È la capacità di percepire l’unità della vita e di difenderla e amarla in tutte le sue forme, pur sempre rispettando la singolarità umana: un’etica dell’antropocentrismo solidale con la vita. Morandini offre qui un saggio di ben pensare, che probabilmente farà discutere: ad esempio al capitolo VI sul posto dell’uomo nell’evoluzione la sua prosa cartesiana diventa a volte riottosa a liberare l’argomentazione per intero.
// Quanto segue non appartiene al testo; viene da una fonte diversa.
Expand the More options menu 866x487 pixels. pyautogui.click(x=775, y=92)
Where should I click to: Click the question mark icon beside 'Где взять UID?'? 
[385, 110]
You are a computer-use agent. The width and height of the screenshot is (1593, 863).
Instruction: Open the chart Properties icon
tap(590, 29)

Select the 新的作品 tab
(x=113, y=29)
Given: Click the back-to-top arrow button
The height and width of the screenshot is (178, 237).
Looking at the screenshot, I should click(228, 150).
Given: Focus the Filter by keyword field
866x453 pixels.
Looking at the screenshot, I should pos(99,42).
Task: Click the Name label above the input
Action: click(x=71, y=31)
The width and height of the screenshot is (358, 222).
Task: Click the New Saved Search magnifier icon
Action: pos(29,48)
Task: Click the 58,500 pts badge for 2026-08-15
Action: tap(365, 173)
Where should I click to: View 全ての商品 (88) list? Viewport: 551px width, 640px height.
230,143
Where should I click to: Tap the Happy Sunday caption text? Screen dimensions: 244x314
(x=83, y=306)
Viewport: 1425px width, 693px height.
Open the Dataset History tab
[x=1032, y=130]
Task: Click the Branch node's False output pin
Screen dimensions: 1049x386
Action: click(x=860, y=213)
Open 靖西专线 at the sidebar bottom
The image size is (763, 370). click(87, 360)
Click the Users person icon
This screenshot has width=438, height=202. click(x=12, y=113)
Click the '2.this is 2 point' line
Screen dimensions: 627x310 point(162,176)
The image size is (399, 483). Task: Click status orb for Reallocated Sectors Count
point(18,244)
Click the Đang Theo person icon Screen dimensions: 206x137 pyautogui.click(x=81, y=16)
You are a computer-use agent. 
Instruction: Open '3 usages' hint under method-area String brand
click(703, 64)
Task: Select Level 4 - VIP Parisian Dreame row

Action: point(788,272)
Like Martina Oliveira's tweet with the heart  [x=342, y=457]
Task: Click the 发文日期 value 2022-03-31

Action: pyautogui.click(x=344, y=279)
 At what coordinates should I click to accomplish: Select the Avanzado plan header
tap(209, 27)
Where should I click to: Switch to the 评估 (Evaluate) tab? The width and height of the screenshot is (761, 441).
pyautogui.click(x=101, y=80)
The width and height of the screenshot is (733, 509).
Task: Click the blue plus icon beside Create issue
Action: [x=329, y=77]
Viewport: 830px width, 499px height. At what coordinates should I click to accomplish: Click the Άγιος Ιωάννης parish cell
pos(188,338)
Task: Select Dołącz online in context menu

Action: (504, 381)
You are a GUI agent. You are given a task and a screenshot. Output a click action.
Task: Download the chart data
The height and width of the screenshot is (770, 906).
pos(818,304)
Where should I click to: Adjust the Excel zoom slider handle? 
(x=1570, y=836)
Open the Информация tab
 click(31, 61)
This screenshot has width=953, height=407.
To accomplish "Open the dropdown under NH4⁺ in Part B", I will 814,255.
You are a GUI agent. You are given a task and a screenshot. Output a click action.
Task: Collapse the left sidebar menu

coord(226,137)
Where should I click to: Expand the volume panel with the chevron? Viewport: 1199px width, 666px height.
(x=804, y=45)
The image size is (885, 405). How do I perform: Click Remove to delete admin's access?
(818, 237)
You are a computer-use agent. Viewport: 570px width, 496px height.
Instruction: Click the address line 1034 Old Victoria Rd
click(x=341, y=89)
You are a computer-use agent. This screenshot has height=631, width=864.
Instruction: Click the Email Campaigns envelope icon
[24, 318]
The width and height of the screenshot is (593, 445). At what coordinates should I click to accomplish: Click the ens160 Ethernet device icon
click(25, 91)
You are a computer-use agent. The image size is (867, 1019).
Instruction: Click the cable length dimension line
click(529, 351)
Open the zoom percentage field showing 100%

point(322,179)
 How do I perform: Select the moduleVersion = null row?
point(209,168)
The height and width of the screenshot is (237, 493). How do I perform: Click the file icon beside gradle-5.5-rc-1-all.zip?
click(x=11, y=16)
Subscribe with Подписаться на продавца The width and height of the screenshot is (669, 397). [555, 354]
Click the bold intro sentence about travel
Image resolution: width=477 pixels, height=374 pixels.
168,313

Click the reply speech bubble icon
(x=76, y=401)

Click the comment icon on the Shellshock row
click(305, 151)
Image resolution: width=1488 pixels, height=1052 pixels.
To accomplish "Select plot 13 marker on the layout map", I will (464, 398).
È un pensare «buono» che vuole bruciare il terreno alle malerbe del pregiudizio e soprattutto dell’ignoranza e che riflette il percorso personale di Morandini, il quale percepisce galileianamente in armonia la fede e la scienza, e al quale pare impossibile che vi sia chi si applica a scavar fossati invece che a percorrere senza paure ponti che molti onesti scienziati credenti e non credenti hanno già contribuito a costruire. Darwin arrivò tardi all’agnosticismo. Le biografie ci parlano di una vita ferita da dolori familiari (la perdita dell’amatissima figlia Anna), fisici (le frequenti malattie), professionali (le aspre incomprensioni della comunità scientifica), vita dedicata all’elaborazione di una teoria in cui il «male» della natura, nella forma della lotta per l’esistenza e delle catastrofi ambientali, ha una posizione determinante: «Mi sembra che esista troppa infelicità nel mondo», scriveva. È questa esistenza che registra, alla fine, l’abbandono doloroso della fede in cui Darwin era cresciuto e a cui lo legava anche il grande affetto per la moglie Emma, profondamente religiosa. Il confronto con una teoria scientifica così disegnata dalla presenza del male della natura può aiutare il pensiero della fede a conservare la centralità del suo riscatto, che ha valore solo se il male non è negato, ma è riconosciuto nella sua forma storica, naturale e individuale.